US Defense Secretary: ‘US to Stay in Syria for Years to Come’


WASHINGTON, D.C./DAMASCUS – According to US Defense Secretary Mark Esper and General Mark Milley, the Empire of Bases will continue to have occupying troops inside Syria for many years, and that it is “hard to foresee anytime soon” when the US might leave.

They claim this presence continues to be about the ISIS threat, and that it would be a long time before regional forces in Syria could fight on their own. It’s not clear what regional forces are even being referred to, as the American occupying troops are centered in a very small area at this point.

Moreover, the US presence in Syria has not been presented by the world community as being about ISIS for months, with President Trump insisting ISIS was long defeated. Pentagon officials have continued to cite ISIS because the world community is against a permanent occupation of Syria by the US.

Things get complicated when we hear that President Trump now insists that the US war on Syria is exclusively about oil, and the only reason US troops are in Syria is to take Syrian oil with the help of US oil companies to be named later. President Trump has repeatedly reiterated this stance, despite Pentagon officials trying to make the war about something else.

As a practical matter, US officials are motivated by the oil incentive other than fighting terror and spreading democracy. They would not be spending billions of dollars to build military bases in Syria and escalate the war unless they perceived that the expense was somehow reimbursed.

A basic understanding of history and economics demonstrates that the new policy and drawn-out occupation of Syria has much more to do with the US securing permanent access to the region’s energy resources. It is designed to protect the petrodollar system. Protecting the current “dollars for oil” arrangement requires the US to control and regulate the region’s flow of natural gas resources to Europe as well.

That explains why the US still insists on selecting and sending various terrorist groups to the peace talks; it is no longer eager to assume responsibility for the political process – many unsuccessful rounds so far. Instead, the US has intensified the strategy of upping its military footprint there, with full backing from regional vassals.

These puppet regimes actively do the bidding of Western interests and are compensated in exchange for creating failed states and eliminating rivals. As appalling as it may be, this is what it is, even if they vie for different political outcomes.

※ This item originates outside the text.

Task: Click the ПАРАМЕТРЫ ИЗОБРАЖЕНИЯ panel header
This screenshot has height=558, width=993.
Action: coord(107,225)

However, the war on Syria is a war they can’t win. The counter-terror Alliance of Iran, Syria, Russia and Hezbollah has prevailed on many fronts. On the other hand, the Alliance doesn’t want what Washington does offer in the peace process: Endless war, colonial carve-ups, undoing old borders, and regional provisions for military and energy domination.

For sure, the War Party generals should be out of their minds to call it quits in the Middle East too. Unlike the Asia-Pacific region, the Middle East is a region of massive strategic resources, such as oil, gas and minerals, making it irreplaceable for many decades to come. For the Military-Industrial Complex, Syria is lucrative too, which is why it remains a key plank of the US strategy to pull countries in the region into its sphere of influence and global arms market.